Part of a data file
((
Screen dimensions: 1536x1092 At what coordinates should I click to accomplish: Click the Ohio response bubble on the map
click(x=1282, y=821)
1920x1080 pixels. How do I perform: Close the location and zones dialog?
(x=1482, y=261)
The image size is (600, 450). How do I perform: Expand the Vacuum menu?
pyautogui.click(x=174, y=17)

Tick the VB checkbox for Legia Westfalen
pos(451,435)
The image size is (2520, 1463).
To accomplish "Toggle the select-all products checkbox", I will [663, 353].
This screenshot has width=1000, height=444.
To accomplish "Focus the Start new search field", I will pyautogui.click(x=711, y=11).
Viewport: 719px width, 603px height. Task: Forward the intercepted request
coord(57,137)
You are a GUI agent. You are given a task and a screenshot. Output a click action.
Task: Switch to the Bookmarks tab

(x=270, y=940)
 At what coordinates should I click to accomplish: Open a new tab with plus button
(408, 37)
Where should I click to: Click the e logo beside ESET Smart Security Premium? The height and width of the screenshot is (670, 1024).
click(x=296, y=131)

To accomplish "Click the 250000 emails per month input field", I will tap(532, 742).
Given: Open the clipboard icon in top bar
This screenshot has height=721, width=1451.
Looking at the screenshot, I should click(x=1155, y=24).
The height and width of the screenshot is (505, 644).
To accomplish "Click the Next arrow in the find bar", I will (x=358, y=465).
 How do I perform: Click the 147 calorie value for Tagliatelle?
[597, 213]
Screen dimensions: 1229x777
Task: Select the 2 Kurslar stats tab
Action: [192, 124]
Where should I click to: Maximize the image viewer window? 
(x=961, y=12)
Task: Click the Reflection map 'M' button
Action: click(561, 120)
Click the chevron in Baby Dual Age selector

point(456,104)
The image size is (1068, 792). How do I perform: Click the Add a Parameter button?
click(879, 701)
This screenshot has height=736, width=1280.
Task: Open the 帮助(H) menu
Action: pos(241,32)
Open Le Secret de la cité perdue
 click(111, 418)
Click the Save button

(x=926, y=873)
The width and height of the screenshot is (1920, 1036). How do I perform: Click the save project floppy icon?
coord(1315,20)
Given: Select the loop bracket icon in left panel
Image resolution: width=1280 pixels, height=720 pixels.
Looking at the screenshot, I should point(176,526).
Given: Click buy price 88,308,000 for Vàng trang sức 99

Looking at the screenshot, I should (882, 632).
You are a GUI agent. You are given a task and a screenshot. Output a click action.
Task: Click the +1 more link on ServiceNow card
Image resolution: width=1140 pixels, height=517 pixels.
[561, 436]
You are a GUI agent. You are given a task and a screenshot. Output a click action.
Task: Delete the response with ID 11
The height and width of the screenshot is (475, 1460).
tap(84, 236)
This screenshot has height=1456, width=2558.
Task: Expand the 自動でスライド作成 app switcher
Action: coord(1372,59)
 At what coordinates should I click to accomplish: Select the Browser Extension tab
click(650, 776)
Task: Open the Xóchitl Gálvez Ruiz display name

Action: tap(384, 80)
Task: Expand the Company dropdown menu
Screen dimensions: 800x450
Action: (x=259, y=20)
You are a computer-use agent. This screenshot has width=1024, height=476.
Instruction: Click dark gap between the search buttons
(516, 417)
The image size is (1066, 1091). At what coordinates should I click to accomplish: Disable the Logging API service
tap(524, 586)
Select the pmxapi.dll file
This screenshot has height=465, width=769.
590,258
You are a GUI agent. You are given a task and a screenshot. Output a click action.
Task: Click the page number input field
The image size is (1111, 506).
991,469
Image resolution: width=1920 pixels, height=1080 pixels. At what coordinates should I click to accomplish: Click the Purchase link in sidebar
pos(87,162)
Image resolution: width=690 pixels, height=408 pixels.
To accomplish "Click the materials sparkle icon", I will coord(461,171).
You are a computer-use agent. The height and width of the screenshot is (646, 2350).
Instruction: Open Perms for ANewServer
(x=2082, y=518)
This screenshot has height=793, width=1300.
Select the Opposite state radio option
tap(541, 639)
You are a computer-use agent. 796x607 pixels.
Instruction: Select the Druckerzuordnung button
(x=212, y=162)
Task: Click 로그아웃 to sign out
))
What you have to do
Please extract every line from the items above and reproduce each one unchanged.

The answer
Screen dimensions: 1536x1092 At what coordinates should I click to accomplish: Click the Ohio response bubble on the map
click(x=1282, y=821)
1920x1080 pixels. How do I perform: Close the location and zones dialog?
(x=1482, y=261)
The image size is (600, 450). How do I perform: Expand the Vacuum menu?
pyautogui.click(x=174, y=17)

Tick the VB checkbox for Legia Westfalen
pos(451,435)
The image size is (2520, 1463).
To accomplish "Toggle the select-all products checkbox", I will [663, 353].
This screenshot has width=1000, height=444.
To accomplish "Focus the Start new search field", I will pyautogui.click(x=711, y=11).
Viewport: 719px width, 603px height. Task: Forward the intercepted request
coord(57,137)
You are a GUI agent. You are given a task and a screenshot. Output a click action.
Task: Switch to the Bookmarks tab

(x=270, y=940)
 At what coordinates should I click to accomplish: Open a new tab with plus button
(408, 37)
Where should I click to: Click the e logo beside ESET Smart Security Premium? The height and width of the screenshot is (670, 1024).
click(x=296, y=131)

To accomplish "Click the 250000 emails per month input field", I will tap(532, 742).
Given: Open the clipboard icon in top bar
This screenshot has height=721, width=1451.
Looking at the screenshot, I should click(x=1155, y=24).
The height and width of the screenshot is (505, 644).
To accomplish "Click the Next arrow in the find bar", I will (x=358, y=465).
 How do I perform: Click the 147 calorie value for Tagliatelle?
[597, 213]
Screen dimensions: 1229x777
Task: Select the 2 Kurslar stats tab
Action: [192, 124]
Where should I click to: Maximize the image viewer window? 
(x=961, y=12)
Task: Click the Reflection map 'M' button
Action: click(561, 120)
Click the chevron in Baby Dual Age selector

point(456,104)
The image size is (1068, 792). How do I perform: Click the Add a Parameter button?
click(879, 701)
This screenshot has height=736, width=1280.
Task: Open the 帮助(H) menu
Action: pos(241,32)
Open Le Secret de la cité perdue
 click(111, 418)
Click the Save button

(x=926, y=873)
The width and height of the screenshot is (1920, 1036). How do I perform: Click the save project floppy icon?
coord(1315,20)
Given: Select the loop bracket icon in left panel
Image resolution: width=1280 pixels, height=720 pixels.
Looking at the screenshot, I should point(176,526).
Given: Click buy price 88,308,000 for Vàng trang sức 99

Looking at the screenshot, I should (882, 632).
You are a GUI agent. You are given a task and a screenshot. Output a click action.
Task: Click the +1 more link on ServiceNow card
Image resolution: width=1140 pixels, height=517 pixels.
[561, 436]
You are a GUI agent. You are given a task and a screenshot. Output a click action.
Task: Delete the response with ID 11
The height and width of the screenshot is (475, 1460).
tap(84, 236)
This screenshot has height=1456, width=2558.
Task: Expand the 自動でスライド作成 app switcher
Action: coord(1372,59)
 At what coordinates should I click to accomplish: Select the Browser Extension tab
click(650, 776)
Task: Open the Xóchitl Gálvez Ruiz display name

Action: tap(384, 80)
Task: Expand the Company dropdown menu
Screen dimensions: 800x450
Action: (x=259, y=20)
You are a computer-use agent. This screenshot has width=1024, height=476.
Instruction: Click dark gap between the search buttons
(516, 417)
The image size is (1066, 1091). At what coordinates should I click to accomplish: Disable the Logging API service
tap(524, 586)
Select the pmxapi.dll file
This screenshot has height=465, width=769.
590,258
You are a GUI agent. You are given a task and a screenshot. Output a click action.
Task: Click the page number input field
The image size is (1111, 506).
991,469
Image resolution: width=1920 pixels, height=1080 pixels. At what coordinates should I click to accomplish: Click the Purchase link in sidebar
pos(87,162)
Image resolution: width=690 pixels, height=408 pixels.
To accomplish "Click the materials sparkle icon", I will coord(461,171).
You are a computer-use agent. The height and width of the screenshot is (646, 2350).
Instruction: Open Perms for ANewServer
(x=2082, y=518)
This screenshot has height=793, width=1300.
Select the Opposite state radio option
tap(541, 639)
You are a computer-use agent. 796x607 pixels.
Instruction: Select the Druckerzuordnung button
(x=212, y=162)
Task: Click 로그아웃 to sign out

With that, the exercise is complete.